On Rural Whites
This election has, not unreasonably, spawned a cottage industry of folks psychoanalyzing and explaining the white, working-class, rural vote for those of us in the cities who can’t fathom why anyone would pin their hopes on a fraudulent, misogynistic, racist, xenophobic, bullying narcissist. It’s anti-elitism, it’s rural culture, it’s resentment, it’s religious fundamentalism, it’s status-protection, and those are just the tabs I had open from the past few days.
There are many interesting aspects to this phenomenon (I am particularly tickled by turning the question around and asking, “Why are we trying to analyze these people as though we are 19th-century explorers encountering a remote tribe for the first time?”), and it does seem like the decay of rural America has been a missed story. From the heroin and opiate epidemics to the recovery passing them by, rural America has serious issues and essentially no one in power was paying enough attention to them. But I think these analyses, when tied to the election, try to do a bit too much.
First, the election was pretty close, and the polls weren’t actually off by an unreasonable amount. As Nate Silver was taking pains to point out both before and after the election, the 2–3 points the polls were off by is a pretty typical miss. The comparison to Brexit is particularly egregious here, since those polls there were even closer, but people ignored them because the outcome was seen as unthinkable. Second, most of Trump’s vote was just the Republican base. “Why did habitual Republican voters vote Republican?” isn’t an interesting question, especially given the increasing trend toward negative partisanship, but it’s the vast majority of the reason why Trump won.
Third, when any election is this close, there are so many different things that could have gone differently to change the outcome. I think of it like a close football game, you can come with dozens of plays over the course of the game that would swap the outcome. What if the quarterback hadn’t thrown that interception? What if the running back had zigged instead of zagged? What if the defense had recovered that fumble? Likewise, what if Comey hadn’t released that letter? What if Trump hadn’t had his twitter account taken away for the last two weeks? What if Clinton had spent any time at all in Wisconsin? There are so many different things that could sway the vote that focusing on high rural turnout is a bit myopic.

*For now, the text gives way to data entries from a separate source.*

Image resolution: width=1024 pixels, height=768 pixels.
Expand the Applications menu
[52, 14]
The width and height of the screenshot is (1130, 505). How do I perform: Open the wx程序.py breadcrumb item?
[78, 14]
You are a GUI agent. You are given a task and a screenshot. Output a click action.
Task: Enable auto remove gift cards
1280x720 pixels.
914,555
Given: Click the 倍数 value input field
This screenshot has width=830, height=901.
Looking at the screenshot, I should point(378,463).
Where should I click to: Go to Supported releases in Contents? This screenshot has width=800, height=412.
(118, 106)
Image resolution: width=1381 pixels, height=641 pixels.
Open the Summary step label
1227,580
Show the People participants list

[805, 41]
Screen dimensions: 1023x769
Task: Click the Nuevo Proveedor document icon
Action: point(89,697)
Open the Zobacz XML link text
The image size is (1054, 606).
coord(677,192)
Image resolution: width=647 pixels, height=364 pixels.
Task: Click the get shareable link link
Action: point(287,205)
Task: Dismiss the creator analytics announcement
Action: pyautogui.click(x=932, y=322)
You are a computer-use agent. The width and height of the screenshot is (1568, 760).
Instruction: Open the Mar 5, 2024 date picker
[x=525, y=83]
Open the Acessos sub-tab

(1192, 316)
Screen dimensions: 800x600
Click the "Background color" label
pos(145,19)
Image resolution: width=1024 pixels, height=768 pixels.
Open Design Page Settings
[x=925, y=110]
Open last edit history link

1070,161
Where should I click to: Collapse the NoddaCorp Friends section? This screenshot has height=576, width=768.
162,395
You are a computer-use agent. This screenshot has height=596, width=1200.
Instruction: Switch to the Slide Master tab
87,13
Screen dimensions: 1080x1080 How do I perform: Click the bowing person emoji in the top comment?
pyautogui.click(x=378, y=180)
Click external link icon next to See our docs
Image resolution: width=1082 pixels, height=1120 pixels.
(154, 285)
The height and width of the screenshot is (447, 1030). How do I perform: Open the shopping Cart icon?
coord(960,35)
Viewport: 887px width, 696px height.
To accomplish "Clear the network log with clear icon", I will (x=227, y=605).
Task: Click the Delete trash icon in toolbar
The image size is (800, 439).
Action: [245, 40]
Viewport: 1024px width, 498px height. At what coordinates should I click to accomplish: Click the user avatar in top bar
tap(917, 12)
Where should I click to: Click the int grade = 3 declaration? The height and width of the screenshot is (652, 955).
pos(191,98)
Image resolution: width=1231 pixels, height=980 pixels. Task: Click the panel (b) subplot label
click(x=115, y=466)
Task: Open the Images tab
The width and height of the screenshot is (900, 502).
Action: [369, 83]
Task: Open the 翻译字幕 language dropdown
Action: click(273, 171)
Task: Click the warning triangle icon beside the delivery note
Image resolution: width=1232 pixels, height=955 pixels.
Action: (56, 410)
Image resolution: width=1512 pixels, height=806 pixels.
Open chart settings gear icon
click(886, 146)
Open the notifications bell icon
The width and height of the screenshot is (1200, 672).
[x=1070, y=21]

Finally, many of these hypotheses have serious flaws. How can this be an anti-elite backlash when 97% of incumbents were reelected and most Republican senators ran a bit ahead of Trump? How can it be about religious fundamentalism when religiosity is at an all-time low? People aren’t dumb, so if it’s about economic issues why are they voting for a party whose platform (tax cuts for the wealthy, dismantling the welfare state, etc) is actively harmful to them? Cultural explanations are all that’s left, but again, the culture in the Florida panhandle is quite different from coal country, which is quite different from rural Wisconsin. How is this specific cultural issue manifest in so many different locations?
That’s not to say this is all useless, just that I’m skeptical of theories of everything. There is clearly some reason that each voter showed up and pulled the lever for Trump despite his manifest flaws. There will be many treatises written trying to solve the puzzle, and hopefully the next generation of Democratic leaders pays attention to them. I know I will.